■ What you need to do
The lines from the top of the data down to the line with "Task: Enable the 提示 hinting checkbox" should be repeated exactly, both ends included.

***** Records to use *****

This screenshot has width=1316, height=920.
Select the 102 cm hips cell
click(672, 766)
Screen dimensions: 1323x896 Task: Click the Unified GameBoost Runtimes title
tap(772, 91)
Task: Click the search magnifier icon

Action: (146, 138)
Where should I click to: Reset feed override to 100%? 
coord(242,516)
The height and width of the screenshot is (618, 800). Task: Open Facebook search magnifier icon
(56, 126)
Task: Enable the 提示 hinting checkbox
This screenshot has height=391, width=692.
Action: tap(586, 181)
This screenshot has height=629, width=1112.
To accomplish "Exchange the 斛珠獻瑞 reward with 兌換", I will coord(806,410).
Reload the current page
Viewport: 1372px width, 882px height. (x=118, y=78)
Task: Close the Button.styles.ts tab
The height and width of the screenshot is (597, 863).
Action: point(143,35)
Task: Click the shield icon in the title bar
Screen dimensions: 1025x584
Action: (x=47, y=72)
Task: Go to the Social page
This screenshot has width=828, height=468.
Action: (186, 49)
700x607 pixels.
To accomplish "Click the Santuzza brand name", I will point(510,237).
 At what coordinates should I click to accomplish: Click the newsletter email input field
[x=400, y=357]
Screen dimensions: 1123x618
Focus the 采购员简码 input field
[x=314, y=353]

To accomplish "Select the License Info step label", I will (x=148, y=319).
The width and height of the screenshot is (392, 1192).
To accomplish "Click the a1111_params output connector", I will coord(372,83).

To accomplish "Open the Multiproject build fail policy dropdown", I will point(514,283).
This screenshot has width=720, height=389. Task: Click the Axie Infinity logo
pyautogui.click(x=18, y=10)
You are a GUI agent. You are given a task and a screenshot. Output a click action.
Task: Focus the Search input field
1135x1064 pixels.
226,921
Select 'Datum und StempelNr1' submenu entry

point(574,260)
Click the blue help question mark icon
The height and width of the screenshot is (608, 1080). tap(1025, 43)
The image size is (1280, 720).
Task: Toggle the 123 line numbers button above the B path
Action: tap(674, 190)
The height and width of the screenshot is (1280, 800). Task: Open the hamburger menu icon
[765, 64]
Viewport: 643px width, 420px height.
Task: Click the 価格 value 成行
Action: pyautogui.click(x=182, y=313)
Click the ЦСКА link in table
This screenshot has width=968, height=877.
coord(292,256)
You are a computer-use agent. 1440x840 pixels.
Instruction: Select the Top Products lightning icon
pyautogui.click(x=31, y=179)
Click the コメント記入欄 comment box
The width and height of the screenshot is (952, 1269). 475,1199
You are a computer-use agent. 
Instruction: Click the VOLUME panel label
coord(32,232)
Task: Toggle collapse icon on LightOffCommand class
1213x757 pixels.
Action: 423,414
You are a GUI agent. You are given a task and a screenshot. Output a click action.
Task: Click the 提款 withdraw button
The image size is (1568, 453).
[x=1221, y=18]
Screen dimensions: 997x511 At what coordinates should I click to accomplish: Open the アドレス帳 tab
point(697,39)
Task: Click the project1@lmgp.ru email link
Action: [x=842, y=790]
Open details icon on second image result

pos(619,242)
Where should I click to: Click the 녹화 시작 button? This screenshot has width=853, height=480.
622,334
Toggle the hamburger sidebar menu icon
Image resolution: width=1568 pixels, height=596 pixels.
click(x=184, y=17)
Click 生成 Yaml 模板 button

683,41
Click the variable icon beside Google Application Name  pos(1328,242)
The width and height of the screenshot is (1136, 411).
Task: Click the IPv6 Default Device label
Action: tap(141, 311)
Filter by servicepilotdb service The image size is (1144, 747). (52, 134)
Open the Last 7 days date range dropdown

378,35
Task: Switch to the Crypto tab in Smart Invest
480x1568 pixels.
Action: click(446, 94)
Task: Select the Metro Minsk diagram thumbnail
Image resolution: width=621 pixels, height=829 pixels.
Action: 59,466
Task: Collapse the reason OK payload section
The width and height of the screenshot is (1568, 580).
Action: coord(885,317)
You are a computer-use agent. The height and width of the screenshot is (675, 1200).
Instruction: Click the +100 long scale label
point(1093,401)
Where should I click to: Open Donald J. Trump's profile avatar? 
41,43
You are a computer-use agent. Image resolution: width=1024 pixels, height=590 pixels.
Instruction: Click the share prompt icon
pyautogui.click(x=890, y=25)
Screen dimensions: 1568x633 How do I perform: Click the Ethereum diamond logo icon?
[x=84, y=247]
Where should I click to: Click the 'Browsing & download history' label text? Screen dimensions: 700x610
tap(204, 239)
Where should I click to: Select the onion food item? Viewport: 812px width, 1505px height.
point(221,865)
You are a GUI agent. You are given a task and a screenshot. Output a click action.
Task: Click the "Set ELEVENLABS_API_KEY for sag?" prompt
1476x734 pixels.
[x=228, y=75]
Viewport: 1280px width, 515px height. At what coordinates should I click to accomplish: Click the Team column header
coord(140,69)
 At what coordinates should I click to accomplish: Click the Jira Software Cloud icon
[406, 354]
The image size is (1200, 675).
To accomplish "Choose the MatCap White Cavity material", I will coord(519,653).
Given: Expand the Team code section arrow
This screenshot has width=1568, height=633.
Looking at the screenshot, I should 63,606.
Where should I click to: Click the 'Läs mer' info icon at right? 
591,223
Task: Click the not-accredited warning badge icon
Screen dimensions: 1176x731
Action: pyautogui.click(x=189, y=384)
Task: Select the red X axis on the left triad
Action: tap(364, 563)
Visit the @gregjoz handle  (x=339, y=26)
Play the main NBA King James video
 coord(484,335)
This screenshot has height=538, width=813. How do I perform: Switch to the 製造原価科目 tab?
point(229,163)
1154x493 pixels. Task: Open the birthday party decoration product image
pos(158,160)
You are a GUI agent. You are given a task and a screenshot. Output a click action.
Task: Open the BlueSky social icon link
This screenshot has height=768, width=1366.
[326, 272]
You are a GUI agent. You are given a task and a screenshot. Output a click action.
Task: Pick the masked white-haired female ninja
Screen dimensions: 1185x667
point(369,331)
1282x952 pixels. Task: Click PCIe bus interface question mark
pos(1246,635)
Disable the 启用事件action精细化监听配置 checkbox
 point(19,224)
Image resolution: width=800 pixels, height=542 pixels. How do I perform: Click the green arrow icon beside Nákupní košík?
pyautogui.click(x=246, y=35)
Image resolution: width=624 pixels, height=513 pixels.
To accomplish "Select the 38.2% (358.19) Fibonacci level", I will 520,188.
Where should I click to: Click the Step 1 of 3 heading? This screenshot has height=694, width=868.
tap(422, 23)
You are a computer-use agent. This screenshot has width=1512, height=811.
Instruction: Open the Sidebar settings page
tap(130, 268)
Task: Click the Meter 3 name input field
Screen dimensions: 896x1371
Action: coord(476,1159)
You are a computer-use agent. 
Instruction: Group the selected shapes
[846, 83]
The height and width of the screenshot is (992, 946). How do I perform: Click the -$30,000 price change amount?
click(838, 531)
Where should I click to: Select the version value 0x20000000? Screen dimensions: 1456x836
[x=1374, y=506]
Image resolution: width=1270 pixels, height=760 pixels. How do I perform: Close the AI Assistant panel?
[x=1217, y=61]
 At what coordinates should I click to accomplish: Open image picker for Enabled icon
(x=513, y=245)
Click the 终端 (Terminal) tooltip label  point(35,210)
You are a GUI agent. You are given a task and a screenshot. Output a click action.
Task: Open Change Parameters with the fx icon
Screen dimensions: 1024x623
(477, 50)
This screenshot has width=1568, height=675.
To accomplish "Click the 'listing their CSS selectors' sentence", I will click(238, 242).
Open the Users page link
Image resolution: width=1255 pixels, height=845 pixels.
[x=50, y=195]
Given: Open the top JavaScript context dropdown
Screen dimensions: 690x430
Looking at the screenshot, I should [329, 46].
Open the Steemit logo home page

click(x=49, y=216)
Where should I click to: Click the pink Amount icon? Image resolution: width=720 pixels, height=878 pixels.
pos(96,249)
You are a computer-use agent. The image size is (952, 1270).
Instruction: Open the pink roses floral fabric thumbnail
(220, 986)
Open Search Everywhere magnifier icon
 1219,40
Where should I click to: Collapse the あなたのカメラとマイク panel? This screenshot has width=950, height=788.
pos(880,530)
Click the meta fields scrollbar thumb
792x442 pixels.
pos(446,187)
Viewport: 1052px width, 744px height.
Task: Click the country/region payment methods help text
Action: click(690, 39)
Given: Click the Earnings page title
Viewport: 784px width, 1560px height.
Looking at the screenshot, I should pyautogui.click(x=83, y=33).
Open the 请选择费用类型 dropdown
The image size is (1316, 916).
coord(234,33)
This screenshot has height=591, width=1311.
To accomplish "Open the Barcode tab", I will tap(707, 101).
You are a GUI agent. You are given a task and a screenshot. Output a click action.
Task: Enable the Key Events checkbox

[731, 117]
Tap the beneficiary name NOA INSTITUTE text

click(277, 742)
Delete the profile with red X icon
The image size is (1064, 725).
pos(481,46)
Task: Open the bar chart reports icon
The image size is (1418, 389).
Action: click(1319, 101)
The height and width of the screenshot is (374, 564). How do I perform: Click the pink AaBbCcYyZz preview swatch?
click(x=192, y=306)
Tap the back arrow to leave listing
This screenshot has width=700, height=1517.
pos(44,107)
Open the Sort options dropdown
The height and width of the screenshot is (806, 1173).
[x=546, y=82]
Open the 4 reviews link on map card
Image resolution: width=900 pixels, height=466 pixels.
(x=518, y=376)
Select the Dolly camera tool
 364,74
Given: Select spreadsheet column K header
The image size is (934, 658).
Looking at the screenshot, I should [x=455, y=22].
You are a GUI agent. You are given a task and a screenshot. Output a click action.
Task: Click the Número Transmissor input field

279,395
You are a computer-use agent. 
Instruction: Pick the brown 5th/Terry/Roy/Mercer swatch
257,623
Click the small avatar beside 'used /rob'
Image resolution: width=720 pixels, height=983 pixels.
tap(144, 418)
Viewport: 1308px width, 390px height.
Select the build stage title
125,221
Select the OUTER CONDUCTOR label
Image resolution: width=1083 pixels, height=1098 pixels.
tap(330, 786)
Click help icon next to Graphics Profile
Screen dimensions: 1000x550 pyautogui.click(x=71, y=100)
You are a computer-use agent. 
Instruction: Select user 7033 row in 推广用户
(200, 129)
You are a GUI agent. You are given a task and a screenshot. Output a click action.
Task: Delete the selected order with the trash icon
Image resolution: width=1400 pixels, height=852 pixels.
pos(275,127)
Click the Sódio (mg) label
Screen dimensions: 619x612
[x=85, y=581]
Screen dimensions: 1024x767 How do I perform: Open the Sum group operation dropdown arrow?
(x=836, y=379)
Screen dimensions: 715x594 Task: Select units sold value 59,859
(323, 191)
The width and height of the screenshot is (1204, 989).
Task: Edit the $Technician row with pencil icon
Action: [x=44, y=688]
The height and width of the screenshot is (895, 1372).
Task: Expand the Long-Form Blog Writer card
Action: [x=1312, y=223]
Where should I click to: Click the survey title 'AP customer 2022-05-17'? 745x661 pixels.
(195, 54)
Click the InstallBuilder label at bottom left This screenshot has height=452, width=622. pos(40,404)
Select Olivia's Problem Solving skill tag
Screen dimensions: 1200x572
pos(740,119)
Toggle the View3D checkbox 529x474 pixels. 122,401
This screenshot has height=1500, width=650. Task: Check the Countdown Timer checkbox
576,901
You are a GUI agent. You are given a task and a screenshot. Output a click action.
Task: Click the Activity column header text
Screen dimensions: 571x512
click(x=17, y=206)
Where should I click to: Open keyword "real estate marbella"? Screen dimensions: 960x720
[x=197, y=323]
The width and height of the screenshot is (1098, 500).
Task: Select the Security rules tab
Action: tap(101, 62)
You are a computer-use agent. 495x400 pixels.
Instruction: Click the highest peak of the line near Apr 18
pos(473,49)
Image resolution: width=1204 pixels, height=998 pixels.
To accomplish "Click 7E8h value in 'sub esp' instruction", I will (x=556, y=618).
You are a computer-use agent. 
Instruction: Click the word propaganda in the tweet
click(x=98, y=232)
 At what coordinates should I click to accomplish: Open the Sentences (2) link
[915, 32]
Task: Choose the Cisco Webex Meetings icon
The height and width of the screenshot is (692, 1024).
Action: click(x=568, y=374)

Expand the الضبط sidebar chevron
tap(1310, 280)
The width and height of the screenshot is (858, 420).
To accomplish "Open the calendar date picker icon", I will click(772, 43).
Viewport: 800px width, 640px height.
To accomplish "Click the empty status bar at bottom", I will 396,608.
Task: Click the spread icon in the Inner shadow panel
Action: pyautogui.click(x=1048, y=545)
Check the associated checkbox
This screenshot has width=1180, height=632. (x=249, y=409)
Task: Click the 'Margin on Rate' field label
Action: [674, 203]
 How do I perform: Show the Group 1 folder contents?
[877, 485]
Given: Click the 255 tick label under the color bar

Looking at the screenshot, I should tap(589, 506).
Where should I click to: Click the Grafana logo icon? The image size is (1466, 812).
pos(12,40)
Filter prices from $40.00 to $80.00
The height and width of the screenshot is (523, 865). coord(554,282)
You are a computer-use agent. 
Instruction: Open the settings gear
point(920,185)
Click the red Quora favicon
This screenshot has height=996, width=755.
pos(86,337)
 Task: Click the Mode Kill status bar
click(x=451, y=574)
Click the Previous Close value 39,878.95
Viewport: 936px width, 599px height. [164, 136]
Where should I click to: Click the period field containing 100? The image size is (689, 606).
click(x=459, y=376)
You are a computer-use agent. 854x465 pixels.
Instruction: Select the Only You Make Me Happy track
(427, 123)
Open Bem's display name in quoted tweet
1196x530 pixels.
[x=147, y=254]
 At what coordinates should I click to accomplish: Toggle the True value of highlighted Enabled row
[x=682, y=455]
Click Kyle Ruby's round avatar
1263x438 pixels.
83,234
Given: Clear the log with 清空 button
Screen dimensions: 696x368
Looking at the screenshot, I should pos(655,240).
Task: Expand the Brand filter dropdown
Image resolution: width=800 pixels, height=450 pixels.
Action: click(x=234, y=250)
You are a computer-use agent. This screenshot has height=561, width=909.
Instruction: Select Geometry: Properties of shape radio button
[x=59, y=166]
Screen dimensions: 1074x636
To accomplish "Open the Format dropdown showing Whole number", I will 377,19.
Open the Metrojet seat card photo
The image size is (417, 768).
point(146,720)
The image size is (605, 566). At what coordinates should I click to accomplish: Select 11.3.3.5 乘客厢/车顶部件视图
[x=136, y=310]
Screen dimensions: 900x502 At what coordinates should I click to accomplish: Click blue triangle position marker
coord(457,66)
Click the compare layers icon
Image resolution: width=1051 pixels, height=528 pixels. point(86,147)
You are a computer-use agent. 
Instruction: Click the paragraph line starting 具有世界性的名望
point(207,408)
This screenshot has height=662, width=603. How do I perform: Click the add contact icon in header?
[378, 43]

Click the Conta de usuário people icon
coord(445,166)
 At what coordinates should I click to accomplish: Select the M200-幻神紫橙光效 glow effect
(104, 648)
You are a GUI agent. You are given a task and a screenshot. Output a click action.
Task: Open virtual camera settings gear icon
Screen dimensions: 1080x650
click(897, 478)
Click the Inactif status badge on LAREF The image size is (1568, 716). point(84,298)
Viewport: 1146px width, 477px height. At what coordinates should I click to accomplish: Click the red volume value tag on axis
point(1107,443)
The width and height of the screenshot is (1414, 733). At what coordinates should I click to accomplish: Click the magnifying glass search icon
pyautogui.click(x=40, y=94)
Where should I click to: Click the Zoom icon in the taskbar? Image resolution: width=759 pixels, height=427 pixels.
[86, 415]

*****

■ Result of this task
This screenshot has width=1316, height=920.
Select the 102 cm hips cell
click(672, 766)
Screen dimensions: 1323x896 Task: Click the Unified GameBoost Runtimes title
tap(772, 91)
Task: Click the search magnifier icon

Action: (146, 138)
Where should I click to: Reset feed override to 100%? 
coord(242,516)
The height and width of the screenshot is (618, 800). Task: Open Facebook search magnifier icon
(56, 126)
Task: Enable the 提示 hinting checkbox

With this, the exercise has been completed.